INSTRUCTIONS TO FOLLOW » In the listing below, transcribe the line that contains "The height and width of the screenshot is (565, 1568)." and all lines following it, ending with the last line. Add nothing.

Top of RECORDS FOR THE EXERCISE

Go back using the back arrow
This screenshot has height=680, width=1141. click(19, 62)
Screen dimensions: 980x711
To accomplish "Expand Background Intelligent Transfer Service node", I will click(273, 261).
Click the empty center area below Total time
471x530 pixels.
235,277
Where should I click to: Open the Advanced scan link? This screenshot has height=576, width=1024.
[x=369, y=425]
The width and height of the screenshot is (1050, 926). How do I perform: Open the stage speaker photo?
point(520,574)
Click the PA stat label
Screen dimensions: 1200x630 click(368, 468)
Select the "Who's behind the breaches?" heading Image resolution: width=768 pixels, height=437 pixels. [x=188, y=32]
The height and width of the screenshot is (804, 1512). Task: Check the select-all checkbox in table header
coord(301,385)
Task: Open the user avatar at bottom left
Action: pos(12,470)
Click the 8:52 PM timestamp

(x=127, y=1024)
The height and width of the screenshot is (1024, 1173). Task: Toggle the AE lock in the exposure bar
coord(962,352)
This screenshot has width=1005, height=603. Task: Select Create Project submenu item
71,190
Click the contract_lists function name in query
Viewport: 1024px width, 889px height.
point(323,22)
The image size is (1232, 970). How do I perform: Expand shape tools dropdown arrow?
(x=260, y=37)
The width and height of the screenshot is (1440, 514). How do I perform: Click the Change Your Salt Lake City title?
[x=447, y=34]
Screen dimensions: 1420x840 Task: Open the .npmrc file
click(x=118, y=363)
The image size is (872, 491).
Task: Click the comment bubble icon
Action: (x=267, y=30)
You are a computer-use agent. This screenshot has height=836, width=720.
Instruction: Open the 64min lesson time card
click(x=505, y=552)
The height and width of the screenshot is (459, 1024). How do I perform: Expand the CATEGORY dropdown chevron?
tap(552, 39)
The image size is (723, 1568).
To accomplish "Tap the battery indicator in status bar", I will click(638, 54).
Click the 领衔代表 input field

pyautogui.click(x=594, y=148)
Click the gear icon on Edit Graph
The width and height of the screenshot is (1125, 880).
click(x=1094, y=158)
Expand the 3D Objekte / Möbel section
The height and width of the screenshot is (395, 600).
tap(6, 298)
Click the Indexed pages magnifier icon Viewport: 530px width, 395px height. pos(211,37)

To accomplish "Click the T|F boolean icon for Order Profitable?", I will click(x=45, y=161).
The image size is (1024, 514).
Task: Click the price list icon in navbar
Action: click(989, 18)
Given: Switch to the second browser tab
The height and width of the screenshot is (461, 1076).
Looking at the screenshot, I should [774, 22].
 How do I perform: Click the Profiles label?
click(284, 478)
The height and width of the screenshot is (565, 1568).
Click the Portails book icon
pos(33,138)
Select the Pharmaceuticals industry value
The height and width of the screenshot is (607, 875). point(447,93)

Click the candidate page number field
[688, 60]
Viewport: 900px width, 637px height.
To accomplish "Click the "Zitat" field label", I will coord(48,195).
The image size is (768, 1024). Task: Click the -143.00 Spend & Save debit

Bottom of RECORDS FOR THE EXERCISE

REPLY TO THE EXERCISE »
The height and width of the screenshot is (565, 1568).
Click the Portails book icon
pos(33,138)
Select the Pharmaceuticals industry value
The height and width of the screenshot is (607, 875). point(447,93)

Click the candidate page number field
[688, 60]
Viewport: 900px width, 637px height.
To accomplish "Click the "Zitat" field label", I will coord(48,195).
The image size is (768, 1024). Task: Click the -143.00 Spend & Save debit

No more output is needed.